Hi Kevin,
Looks like it's just pulling those keys from the data, so something to
convert those explicitly when you read it in would probably be the easiest
way. There might be something in the read_csv function to convert data from
a particular column, or you could try a dictionary comprehension per
station (something along the lines of station_data = {reading['DT'][:10]:
reading for reading in d[stn]}.
You seem to have a lot of values for the same day though, so you'd either
want to grab just the minimum, or do some sort of formatting in matplotlib.

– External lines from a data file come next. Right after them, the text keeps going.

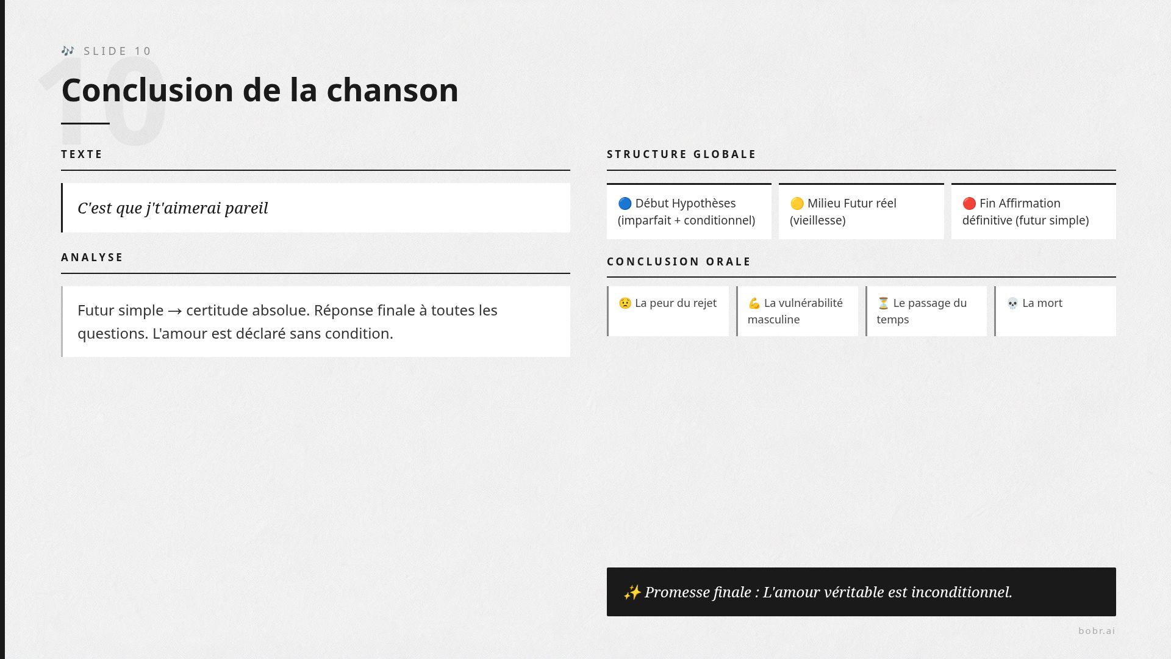Click the Futur simple analysis text box

tap(316, 322)
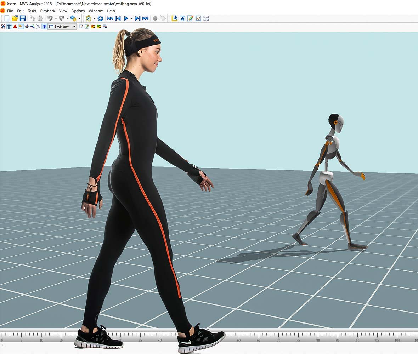The image size is (418, 354).
Task: Open the motion capture character view icon
Action: click(182, 18)
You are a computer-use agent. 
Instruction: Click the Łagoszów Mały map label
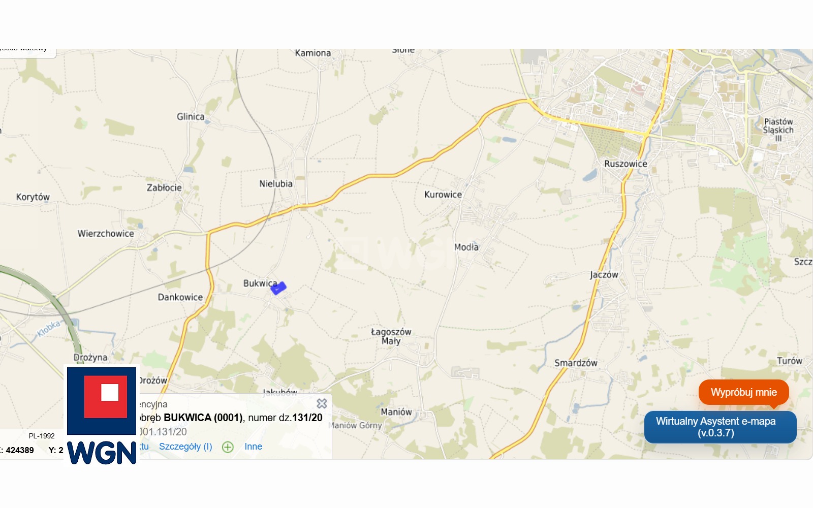point(391,336)
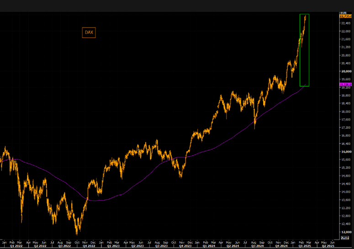Click the Auto scale button
Viewport: 354px width, 249px height.
click(x=345, y=238)
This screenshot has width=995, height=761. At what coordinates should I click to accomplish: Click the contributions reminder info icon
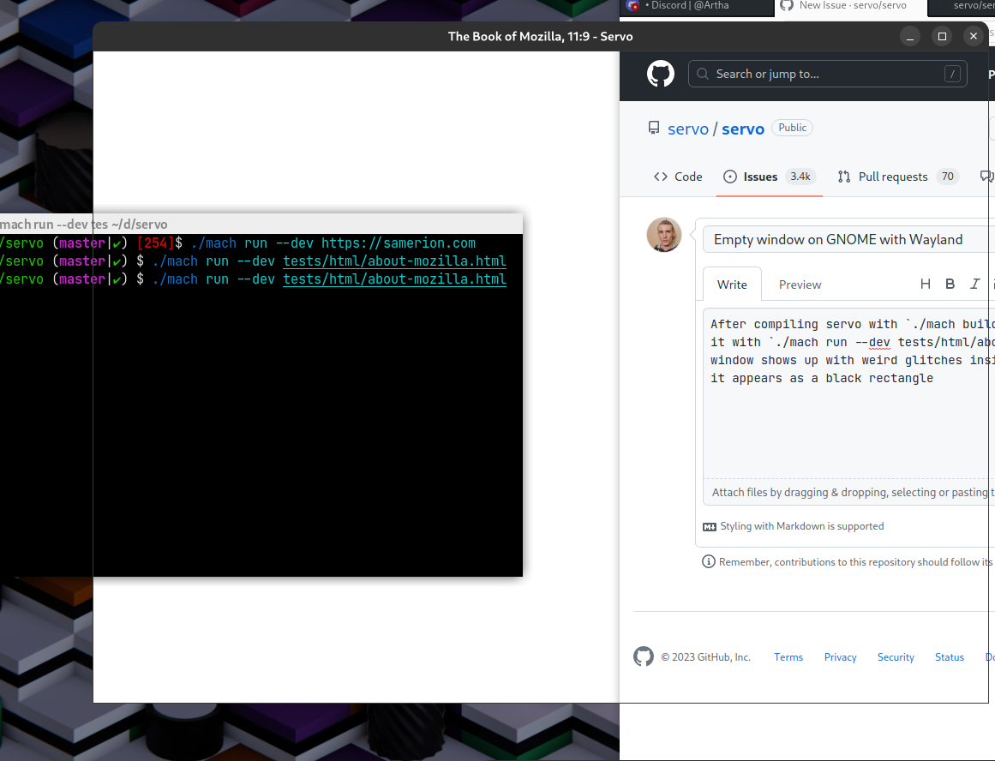708,561
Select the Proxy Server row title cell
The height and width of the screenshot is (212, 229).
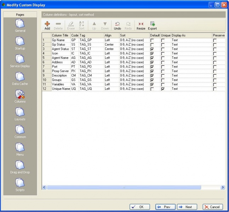60,71
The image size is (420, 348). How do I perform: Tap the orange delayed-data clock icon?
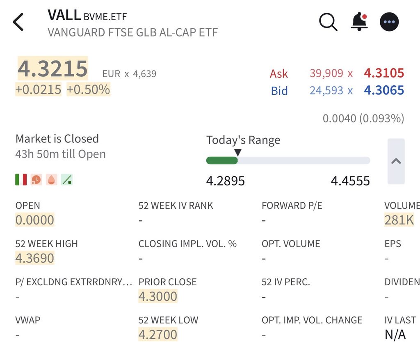36,180
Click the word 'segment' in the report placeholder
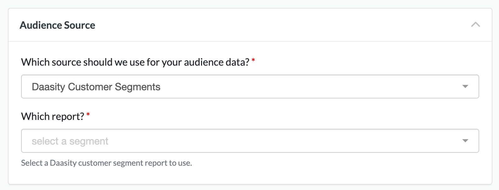Viewport: 499px width, 190px height. (89, 141)
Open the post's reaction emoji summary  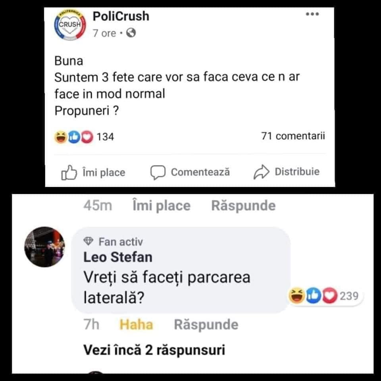click(x=73, y=137)
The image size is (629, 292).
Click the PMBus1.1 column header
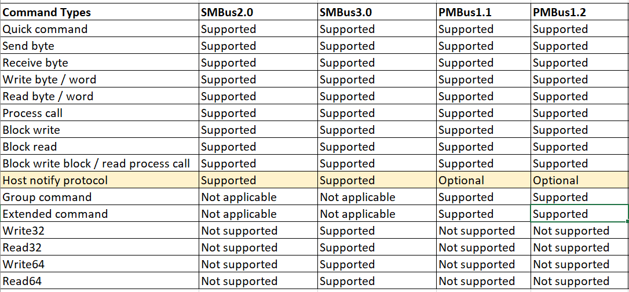click(484, 12)
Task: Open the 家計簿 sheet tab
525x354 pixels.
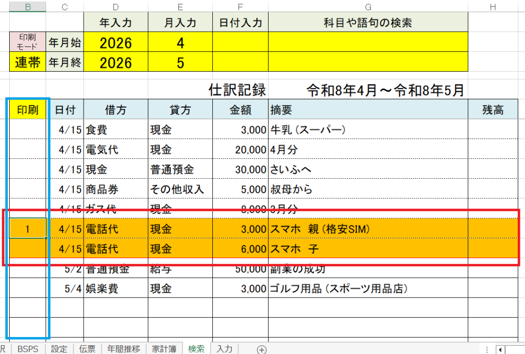Action: coord(165,349)
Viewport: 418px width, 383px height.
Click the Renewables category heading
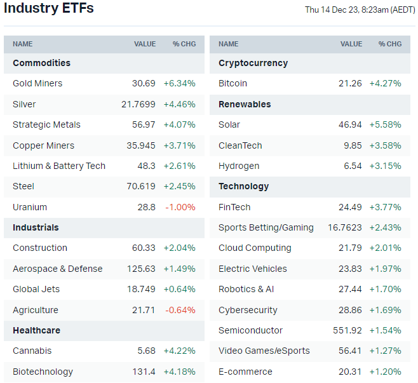click(245, 104)
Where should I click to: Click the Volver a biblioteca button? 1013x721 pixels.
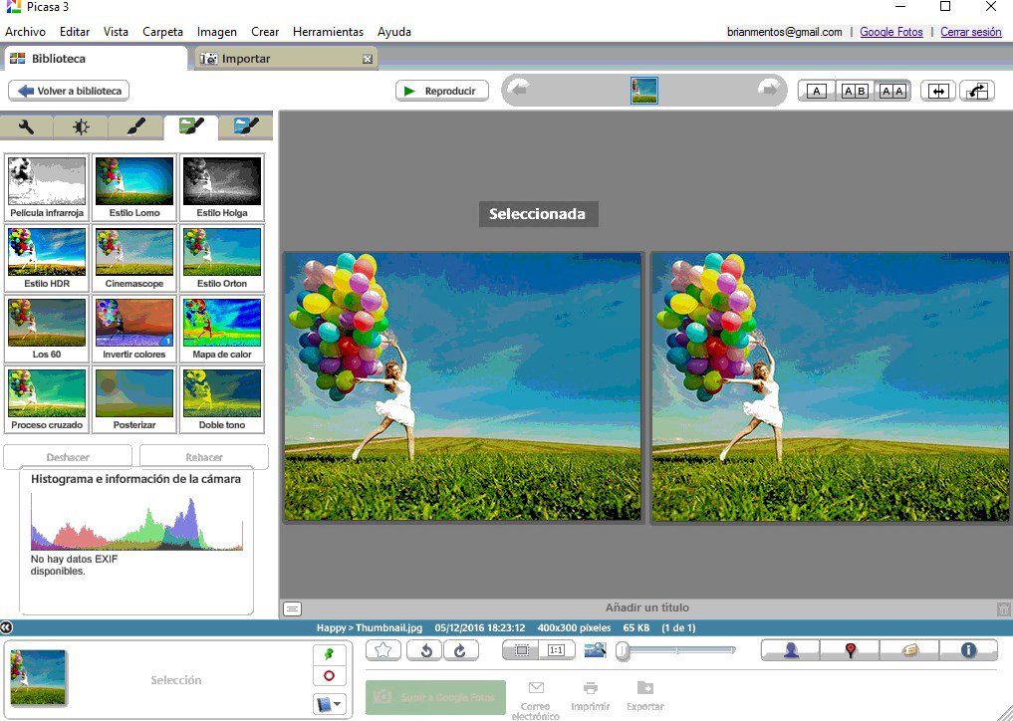[68, 90]
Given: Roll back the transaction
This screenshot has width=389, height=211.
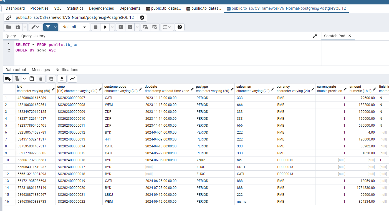Looking at the screenshot, I should point(155,27).
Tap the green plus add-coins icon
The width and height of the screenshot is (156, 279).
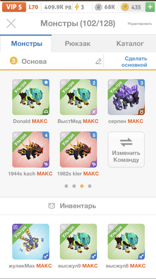tap(150, 7)
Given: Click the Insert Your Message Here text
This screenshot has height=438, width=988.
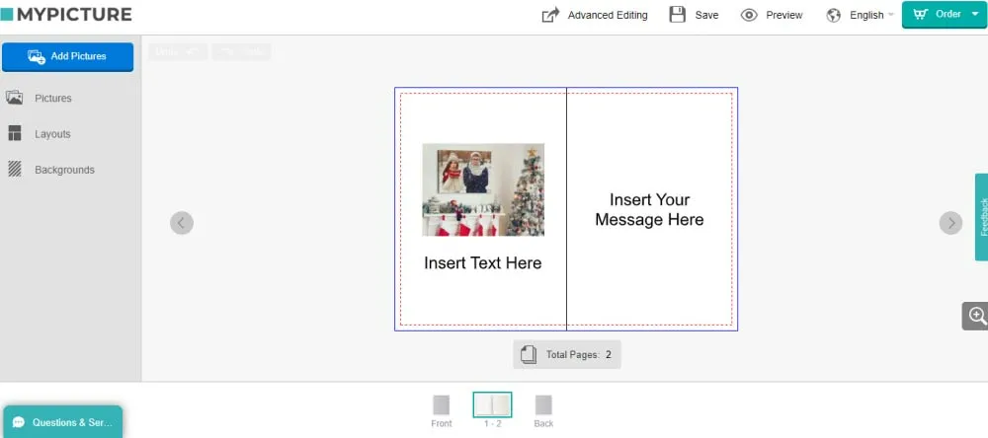Looking at the screenshot, I should click(649, 209).
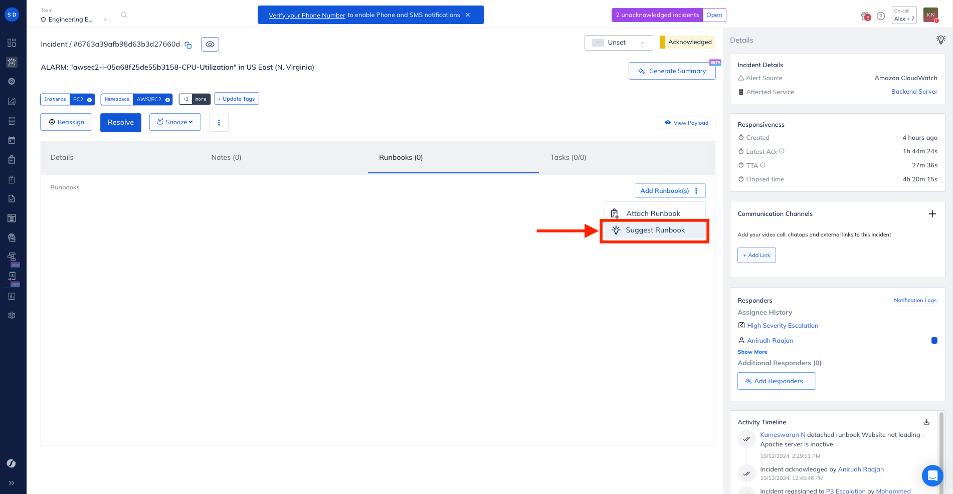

Another method would be to find the minimum value (or minimum 3) for a
station and just report a warning if it's below a certain amount, rather
than a graph which someone has to interpret.
Final point - having a lot of one and two character variables makes it
really hard to tell what your script is doing.
Hope that helps,
Anthony
On 31 August 2014 11:11, Kevin Shackleton <[email protected]> wrote:
> Hi,
>
> New to Melbourne PUG. Fairly new to Python.
>
> I have a script that interprets power levels at several automated
> surveying total stations working at a site. The idea is to show that the
> batteries have enough amp-hours to see the total station through a run of
> cloudy days. After 2 or 3 years of battery life the battery amp-hour
> capacity will have reduced to a point where the installation will run often
> out of power before the solar panels kick in each morning. In practice
> this is often affected by 3rd parties hanging extra electrical load on our
> installation.
>
> The data looks like this:
> 2014-06-16T18:40:20,HUT1,56
> 2014-06-16T19:02:49,HUT2,15
> 2014-06-16T20:16:12,HUT1,58
> 2014-06-16T20:17:08,HUT2,11
> 2014-06-16T20:51:17,HUT1,67
> 2014-06-17T11:51:05,HUT1,100
> 2014-06-17T11:51:07,HUT2,48
> 2014-06-17T11:51:08,HUT3,57
> where power level readings are coming from each of the huts (there are
> actually 4 of them) at random times and with different data densities per
> hut according to the cycle schedules. The power levels are percent. Some
> total stations report in volts but that's another problem.
>
> My script solution is:
> import pandas as pd
> import matplotlib.pyplot as plt
> df = pd.read_csv('Power_Log.csv',names=['DT','Station','Power'])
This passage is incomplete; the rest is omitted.